La brasserie française ne pourrait pas supporter une augmentation de droits d’accises, au-delà de l’indexation annuelle sur l’inflation déjà appliquée.
Avec un chiffre d’affaires de 2 milliards d’euros HT, ce secteur est déjà fortement contributeur, tant par les recettes fiscales et sociales générées directement (337 millions de droit d’accises en 2010), qu’indirectement par la place qu’occupe la bière dans la distribution alimentaire et le secteur des cafés-hôtels-restaurants.
En amont de la filière, la forte contribution de l’orge brassicole (2e exportateur mondial) à la balance commerciale agricole et la place des malteurs français parmi les premiers intervenants mondiaux de leur secteur doivent être préservées. Elles ne le seront que si les brasseries peuvent continuer à jouer un rôle actif au sein de cette filière, en particulier en termes d’achat de proximité auprès des agriculteurs français, mais aussi d’investissements et de ressources humaines dans les domaines de la qualité, de la recherche et du développement, spécificités compétitives françaises reconnues à l’international.
A l’aval de la filière, la bière représente plus du tiers du revenu des cafés-brasseries et constitue donc un soutien majeur à ce secteur d’activité en difficulté, qui a subi la fermeture de plus de 12 000 établissements depuis 2007.
Le marché de la bière en France est fragile, comme en témoignent, d’une part, la baisse structurelle de la consommation : -38 % depuis 1976 et, d’autre part, la position d’avant-dernier pays consommateur en Europe avec moins de 30 litres/an/habitant.
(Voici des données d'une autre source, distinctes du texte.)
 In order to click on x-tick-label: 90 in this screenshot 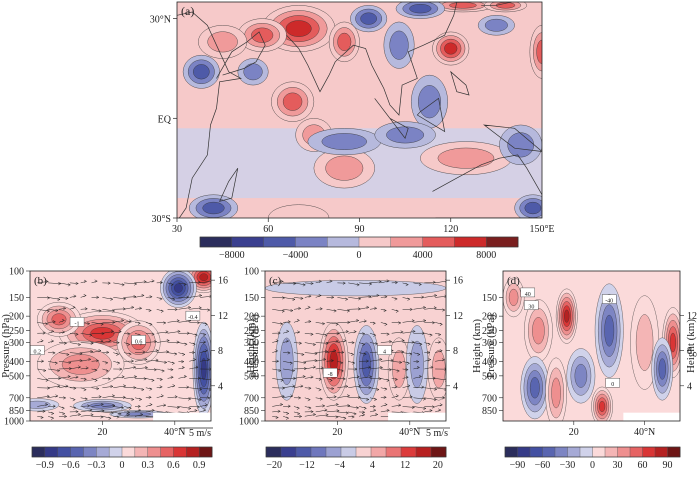, I will do `click(360, 230)`.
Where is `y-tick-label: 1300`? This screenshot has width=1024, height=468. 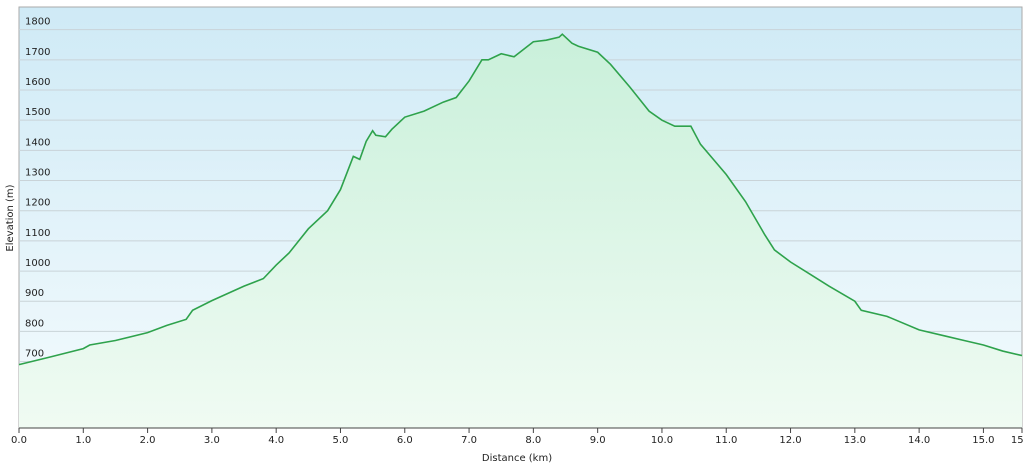 y-tick-label: 1300 is located at coordinates (38, 174).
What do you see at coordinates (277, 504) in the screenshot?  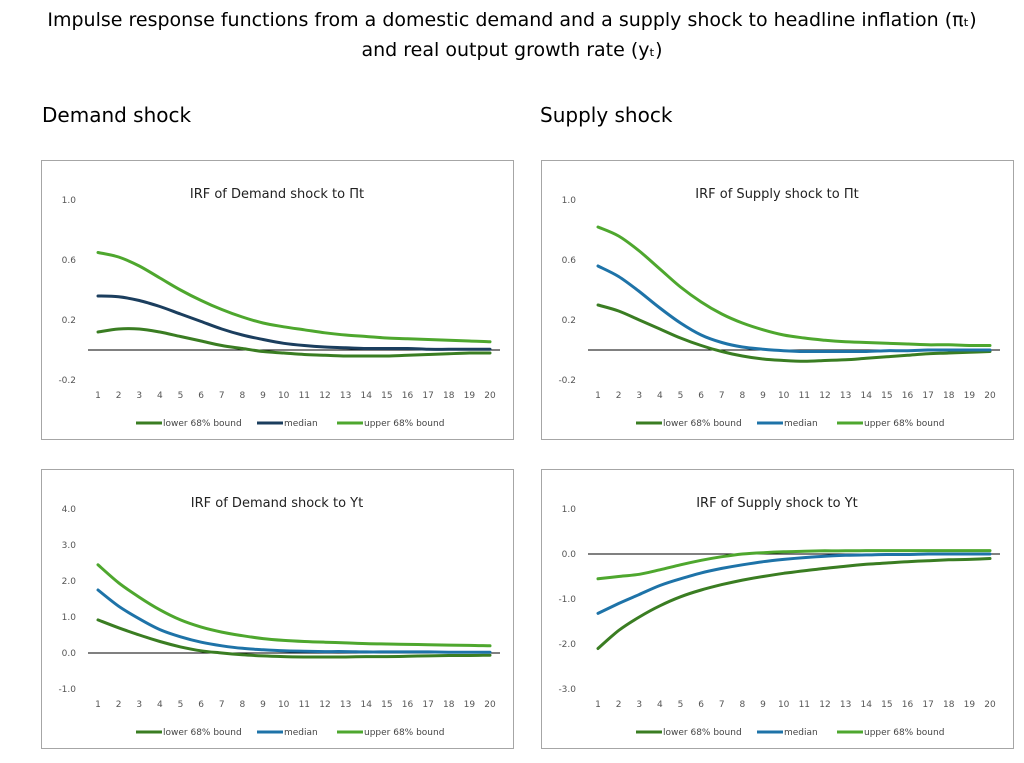 I see `chart-title: IRF of Demand shock to Yt` at bounding box center [277, 504].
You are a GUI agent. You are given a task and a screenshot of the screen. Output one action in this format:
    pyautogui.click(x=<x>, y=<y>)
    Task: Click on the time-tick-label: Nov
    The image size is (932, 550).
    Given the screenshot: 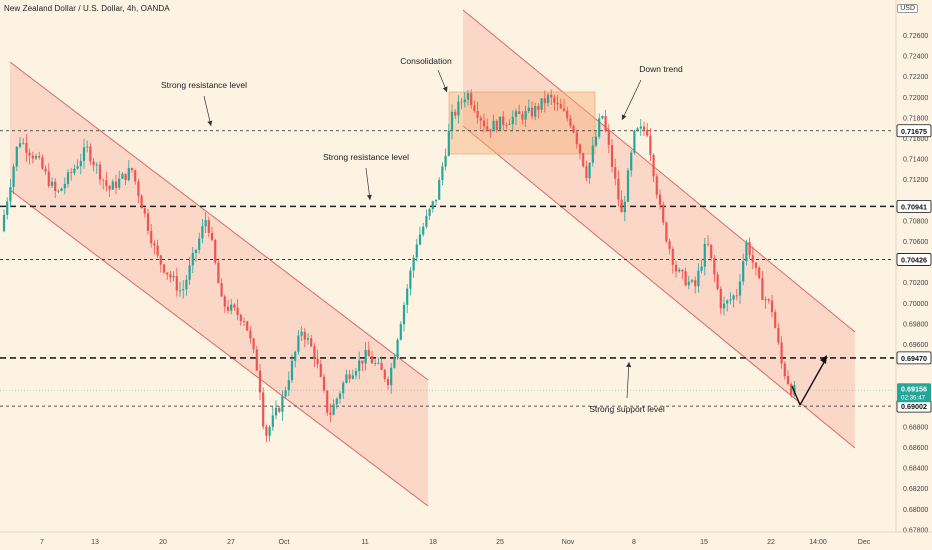 What is the action you would take?
    pyautogui.click(x=568, y=542)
Les conséquences de nouvelles taxes auraient un impact fortement négatif sur toute la filière, des agriculteurs à la distribution.
Ainsi, alors que 70 % de la bière consommée dans notre pays est produite en France, les emplois directs du secteur seraient menacés, après des années de restructurations difficiles mais exercées de façon responsable par les brasseurs pour adapter la capacité de production à la taille du marché (de 12 213 salariés en 1983, les effectifs des brasseurs sont passés à 6 700 en 1993 et à environ 3 500 aujourd’hui).
L’activité indirecte liée à la brasserie s’en trouverait aussi menacée : les emplois directs et indirects de la filière brassicole sont passés de 71 500 en 2009 à 65 385 en 2011, soit -8,6 % en deux ans.
En outre, s’agissant d’un produit populaire, la répercussion du prix au consommateur fera passer cette mesure comme une atteinte supplémentaire au pouvoir d’achat des ménages.
Enfin, il y a un risque important que les recettes fiscales attendues ne soient pas assurées, compte tenu de la forte élasticité prix/volumes.
Les Brasseurs souhaitent donc conserver l’équilibre actuel, atteint au prix de réorganisations profondes et de stratégies actives d’innovation. C’est cette détermination qui leur a permis de maintenir leurs engagements à l’égard de la filière, de l’environnement (modes de production), et de la politique de santé (consommation responsable).
Ainsi, Monsieur le Ministre, permettez-moi de vous demander ce que vous comptez réellement faire à ce sujet.
Dans l’attente de votre réponse, je vous prie de croire, Monsieur le Ministre, en l’assurance de ma très haute considération.